Dir: Ryan Barton-Grimley
Star: Ryan Barton-Grimley, Ari Schneider, Simone Barton-Grimley, Richard Gayler

Interestingly, this starts with a different quote from the same T.S. Eliot poem – Little Gidding – used at the start of Run Lola Run. If you squint a bit, there’s a certain similarity of theme too, both films having a protagonist racing through an urban landscape, in a race against time to save a loved one. This is rather more loosely structured, to put it mildly. Frankly, you can’t trust anything you see, because the hero here is a very unreliable narrator. He is Andy McNeary (R. Barton-Grimley), an assistant bank manager, left by wife Allie (S. Barton-Grimley) to take care of daughter Abby, while she enjoys a night out with the girls for the first time since the birth.

Andy’s mental stability is already on thin ice, due to sleep deprivation, and he has also been working on a scheme to embezzle money from the bank. This goes to one side when he discovers his child has been abducted, and a voice (Schneider) over the baby monitor tells him to obey instructions if he wants to see Abby again. And the unknown abductor is very well informed about Andy’s fraudulent activities. He demands the executive extract a quarter of a million dollars squirreled away, from multiple cash machines, and hand it over in order to get his baby back. A cop, the janitor at the bank (Gayler) and the imminent return of Allie, all pose problems towards Andy’s completion of the necessary task.

The main issue though, is his disintegrating psychological state, as he drifts from sleep to wakefulness, mostly existing in a fugue state somewhere between. This results in an inability to trust the input of his own senses, rendering Andy’s situation all the more precarious. The problem is, it renders the audience’s situation all the more precarious as well, because we can no longer trust what we are seeing. Bringing the viewer along requires a deft directorial hand and a strong lead performance. I’m not certain Ryan is able to deliver on either front, at the needed level. For example, there are points where Andy’s reactions don’t seem those of a distraught father. 

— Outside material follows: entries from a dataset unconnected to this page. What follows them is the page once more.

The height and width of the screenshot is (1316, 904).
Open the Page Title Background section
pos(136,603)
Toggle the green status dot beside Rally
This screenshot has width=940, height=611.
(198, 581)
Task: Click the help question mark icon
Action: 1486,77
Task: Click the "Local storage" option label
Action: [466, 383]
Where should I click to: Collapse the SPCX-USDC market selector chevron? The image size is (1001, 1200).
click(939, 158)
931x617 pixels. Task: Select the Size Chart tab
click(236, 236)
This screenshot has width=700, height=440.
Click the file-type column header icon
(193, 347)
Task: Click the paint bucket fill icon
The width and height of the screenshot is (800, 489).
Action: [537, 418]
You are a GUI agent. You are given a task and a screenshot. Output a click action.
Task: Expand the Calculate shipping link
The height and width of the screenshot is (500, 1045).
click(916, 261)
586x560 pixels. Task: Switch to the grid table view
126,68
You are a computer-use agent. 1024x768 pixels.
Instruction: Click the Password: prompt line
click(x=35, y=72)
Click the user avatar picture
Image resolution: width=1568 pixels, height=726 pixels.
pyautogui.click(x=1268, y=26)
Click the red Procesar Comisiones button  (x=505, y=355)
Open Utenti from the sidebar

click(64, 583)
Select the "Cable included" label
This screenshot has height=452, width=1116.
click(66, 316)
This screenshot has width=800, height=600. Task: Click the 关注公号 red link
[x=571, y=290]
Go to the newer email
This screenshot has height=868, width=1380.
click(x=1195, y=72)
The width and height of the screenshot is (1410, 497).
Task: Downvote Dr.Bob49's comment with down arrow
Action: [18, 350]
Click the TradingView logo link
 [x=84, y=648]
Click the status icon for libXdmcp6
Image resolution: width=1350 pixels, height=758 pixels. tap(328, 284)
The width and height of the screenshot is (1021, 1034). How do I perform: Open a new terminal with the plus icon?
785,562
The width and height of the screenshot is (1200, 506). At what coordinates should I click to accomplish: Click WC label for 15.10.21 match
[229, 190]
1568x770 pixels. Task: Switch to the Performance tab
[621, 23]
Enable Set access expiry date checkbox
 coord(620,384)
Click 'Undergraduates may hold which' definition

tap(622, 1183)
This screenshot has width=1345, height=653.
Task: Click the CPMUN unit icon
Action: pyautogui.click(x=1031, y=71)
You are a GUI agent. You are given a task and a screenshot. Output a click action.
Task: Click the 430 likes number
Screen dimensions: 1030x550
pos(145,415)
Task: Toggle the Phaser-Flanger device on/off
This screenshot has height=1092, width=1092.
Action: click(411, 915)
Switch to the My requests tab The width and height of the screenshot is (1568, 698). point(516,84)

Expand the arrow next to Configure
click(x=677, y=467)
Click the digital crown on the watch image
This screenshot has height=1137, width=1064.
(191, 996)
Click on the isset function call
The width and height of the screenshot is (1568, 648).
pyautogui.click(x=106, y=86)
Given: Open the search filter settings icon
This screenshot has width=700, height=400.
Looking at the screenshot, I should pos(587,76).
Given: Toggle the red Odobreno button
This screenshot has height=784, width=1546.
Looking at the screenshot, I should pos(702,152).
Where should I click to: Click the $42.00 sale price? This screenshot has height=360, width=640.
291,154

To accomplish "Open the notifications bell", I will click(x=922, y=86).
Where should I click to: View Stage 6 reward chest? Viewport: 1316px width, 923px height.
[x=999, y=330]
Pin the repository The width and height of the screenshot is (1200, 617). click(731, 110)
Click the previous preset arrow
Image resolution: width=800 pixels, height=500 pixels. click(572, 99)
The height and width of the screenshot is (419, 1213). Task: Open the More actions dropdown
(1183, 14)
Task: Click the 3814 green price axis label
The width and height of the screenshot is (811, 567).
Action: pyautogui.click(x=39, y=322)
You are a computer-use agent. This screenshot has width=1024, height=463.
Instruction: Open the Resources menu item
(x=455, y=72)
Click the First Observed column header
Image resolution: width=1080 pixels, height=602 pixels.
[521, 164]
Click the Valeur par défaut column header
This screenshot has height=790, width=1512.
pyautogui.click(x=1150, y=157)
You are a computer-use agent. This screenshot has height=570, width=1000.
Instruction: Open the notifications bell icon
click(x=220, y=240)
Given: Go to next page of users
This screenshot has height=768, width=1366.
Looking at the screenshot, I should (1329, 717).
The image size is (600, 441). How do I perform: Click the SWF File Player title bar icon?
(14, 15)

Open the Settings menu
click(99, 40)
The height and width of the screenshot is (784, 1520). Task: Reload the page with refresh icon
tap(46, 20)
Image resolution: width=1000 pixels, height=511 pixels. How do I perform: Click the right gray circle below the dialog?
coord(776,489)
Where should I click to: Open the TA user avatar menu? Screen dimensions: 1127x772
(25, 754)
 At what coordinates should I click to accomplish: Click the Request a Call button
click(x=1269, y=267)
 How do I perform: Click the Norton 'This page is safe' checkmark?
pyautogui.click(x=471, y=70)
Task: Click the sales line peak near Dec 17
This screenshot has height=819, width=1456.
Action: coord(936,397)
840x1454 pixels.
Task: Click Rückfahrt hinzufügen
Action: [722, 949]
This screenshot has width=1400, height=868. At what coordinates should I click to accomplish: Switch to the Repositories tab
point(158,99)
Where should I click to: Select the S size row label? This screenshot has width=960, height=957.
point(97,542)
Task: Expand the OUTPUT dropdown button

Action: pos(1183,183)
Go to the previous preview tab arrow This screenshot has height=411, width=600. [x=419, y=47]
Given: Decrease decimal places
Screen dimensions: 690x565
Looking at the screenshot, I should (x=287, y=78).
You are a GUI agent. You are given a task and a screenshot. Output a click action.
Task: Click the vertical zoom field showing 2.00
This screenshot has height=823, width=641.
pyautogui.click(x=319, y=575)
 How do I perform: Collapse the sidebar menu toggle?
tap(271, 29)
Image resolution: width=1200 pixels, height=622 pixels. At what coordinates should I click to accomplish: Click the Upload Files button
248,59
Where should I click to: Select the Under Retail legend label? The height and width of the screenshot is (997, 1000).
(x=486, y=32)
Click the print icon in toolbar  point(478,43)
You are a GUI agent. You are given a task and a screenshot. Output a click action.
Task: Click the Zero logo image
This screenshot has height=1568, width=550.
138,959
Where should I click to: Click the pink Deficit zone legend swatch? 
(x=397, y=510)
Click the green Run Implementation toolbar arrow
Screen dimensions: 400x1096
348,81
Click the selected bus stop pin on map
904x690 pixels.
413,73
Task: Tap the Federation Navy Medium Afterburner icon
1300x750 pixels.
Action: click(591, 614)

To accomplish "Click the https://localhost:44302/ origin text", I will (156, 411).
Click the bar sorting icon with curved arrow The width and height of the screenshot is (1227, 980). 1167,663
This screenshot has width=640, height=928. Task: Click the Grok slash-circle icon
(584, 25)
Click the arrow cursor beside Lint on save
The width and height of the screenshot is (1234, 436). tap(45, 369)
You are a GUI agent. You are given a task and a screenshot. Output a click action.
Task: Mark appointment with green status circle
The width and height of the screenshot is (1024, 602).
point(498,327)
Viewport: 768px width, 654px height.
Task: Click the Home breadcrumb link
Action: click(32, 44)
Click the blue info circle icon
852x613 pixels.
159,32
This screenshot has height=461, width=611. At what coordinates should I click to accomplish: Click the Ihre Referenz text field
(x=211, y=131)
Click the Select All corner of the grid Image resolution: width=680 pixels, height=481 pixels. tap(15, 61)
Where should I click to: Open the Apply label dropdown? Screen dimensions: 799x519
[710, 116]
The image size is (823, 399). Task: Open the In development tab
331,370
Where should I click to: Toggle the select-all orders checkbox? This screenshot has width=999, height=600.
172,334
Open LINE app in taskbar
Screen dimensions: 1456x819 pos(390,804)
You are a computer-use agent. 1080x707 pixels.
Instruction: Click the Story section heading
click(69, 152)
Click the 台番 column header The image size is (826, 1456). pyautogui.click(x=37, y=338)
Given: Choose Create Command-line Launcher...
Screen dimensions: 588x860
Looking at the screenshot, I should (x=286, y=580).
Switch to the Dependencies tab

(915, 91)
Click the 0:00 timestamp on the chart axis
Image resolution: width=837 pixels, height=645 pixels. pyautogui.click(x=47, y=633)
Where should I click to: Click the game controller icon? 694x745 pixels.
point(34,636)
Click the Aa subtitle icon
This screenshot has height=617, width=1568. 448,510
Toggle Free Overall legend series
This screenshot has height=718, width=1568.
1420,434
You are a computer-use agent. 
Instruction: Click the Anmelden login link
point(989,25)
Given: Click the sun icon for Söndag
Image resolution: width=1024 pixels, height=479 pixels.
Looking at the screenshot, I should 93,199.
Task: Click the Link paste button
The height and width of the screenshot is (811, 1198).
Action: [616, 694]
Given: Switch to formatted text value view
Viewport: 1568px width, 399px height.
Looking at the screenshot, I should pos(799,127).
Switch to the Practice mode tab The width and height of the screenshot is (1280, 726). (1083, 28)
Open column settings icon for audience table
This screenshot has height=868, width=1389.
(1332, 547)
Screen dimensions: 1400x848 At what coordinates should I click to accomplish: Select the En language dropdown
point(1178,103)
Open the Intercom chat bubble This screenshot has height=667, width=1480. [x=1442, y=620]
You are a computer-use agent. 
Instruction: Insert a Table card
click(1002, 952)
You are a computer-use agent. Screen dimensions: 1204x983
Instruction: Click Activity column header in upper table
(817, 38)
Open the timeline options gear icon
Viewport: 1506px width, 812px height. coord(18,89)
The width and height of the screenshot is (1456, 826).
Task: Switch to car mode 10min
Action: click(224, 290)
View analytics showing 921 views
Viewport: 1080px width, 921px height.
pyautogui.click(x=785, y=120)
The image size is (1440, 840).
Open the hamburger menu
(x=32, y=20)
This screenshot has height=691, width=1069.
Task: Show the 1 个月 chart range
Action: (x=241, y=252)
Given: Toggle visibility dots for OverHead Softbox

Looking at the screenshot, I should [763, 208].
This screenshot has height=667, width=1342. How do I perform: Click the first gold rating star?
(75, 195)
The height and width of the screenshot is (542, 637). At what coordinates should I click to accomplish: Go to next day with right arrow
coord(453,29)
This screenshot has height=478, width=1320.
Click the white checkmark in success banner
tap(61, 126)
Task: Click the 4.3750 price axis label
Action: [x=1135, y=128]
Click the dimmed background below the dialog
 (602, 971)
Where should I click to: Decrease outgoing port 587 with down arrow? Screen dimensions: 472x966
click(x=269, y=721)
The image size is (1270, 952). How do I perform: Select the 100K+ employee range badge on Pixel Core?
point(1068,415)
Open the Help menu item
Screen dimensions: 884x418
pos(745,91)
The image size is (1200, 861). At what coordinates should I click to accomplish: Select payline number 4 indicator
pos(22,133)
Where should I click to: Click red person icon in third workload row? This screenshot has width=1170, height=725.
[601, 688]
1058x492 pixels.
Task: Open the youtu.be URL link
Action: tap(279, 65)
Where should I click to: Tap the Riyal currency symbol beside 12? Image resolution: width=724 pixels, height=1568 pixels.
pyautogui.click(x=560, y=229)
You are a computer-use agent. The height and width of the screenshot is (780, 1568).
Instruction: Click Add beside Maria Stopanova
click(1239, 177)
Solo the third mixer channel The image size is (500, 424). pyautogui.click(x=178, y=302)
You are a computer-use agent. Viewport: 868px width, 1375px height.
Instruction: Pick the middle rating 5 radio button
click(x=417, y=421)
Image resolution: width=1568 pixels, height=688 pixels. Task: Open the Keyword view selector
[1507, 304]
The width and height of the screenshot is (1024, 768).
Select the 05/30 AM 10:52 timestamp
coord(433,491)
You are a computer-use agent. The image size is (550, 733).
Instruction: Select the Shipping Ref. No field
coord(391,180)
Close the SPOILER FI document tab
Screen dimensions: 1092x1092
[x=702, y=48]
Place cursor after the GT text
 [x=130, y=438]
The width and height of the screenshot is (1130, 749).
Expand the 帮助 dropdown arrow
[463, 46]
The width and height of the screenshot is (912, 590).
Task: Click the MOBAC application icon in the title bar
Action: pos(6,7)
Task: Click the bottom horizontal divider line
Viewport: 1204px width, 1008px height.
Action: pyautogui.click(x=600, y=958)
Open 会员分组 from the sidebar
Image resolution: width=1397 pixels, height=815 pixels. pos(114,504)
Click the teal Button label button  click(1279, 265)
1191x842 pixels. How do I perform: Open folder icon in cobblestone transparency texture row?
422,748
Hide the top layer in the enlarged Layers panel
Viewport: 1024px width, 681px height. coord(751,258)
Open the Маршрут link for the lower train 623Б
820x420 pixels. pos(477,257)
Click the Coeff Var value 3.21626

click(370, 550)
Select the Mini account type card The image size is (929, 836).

I was also underwhelmed by the ending, which felt too much like an embodiment of the old phrase, “Do not be so open-minded that your brains fall out.” The resolution offered in this is certainly subject to interpretation, and I likely enjoyed the journey more than the destination. I remember periods of sleep deprivation from my youth and this nails the uneasy sensation of things operating  just beyond the corner of your vision. The baby monitor, top, becomes a near-malevolent entity, like the Duolingo owl made (plastic) flesh, and reality starts to feel like a topic for debate. If this had been able to achieve a clean finish, like The Game, I might have loved this, instead of merely liking it.

The film debuted worldwide Monday, on Digital VOD, including Apple TV and Prime Video.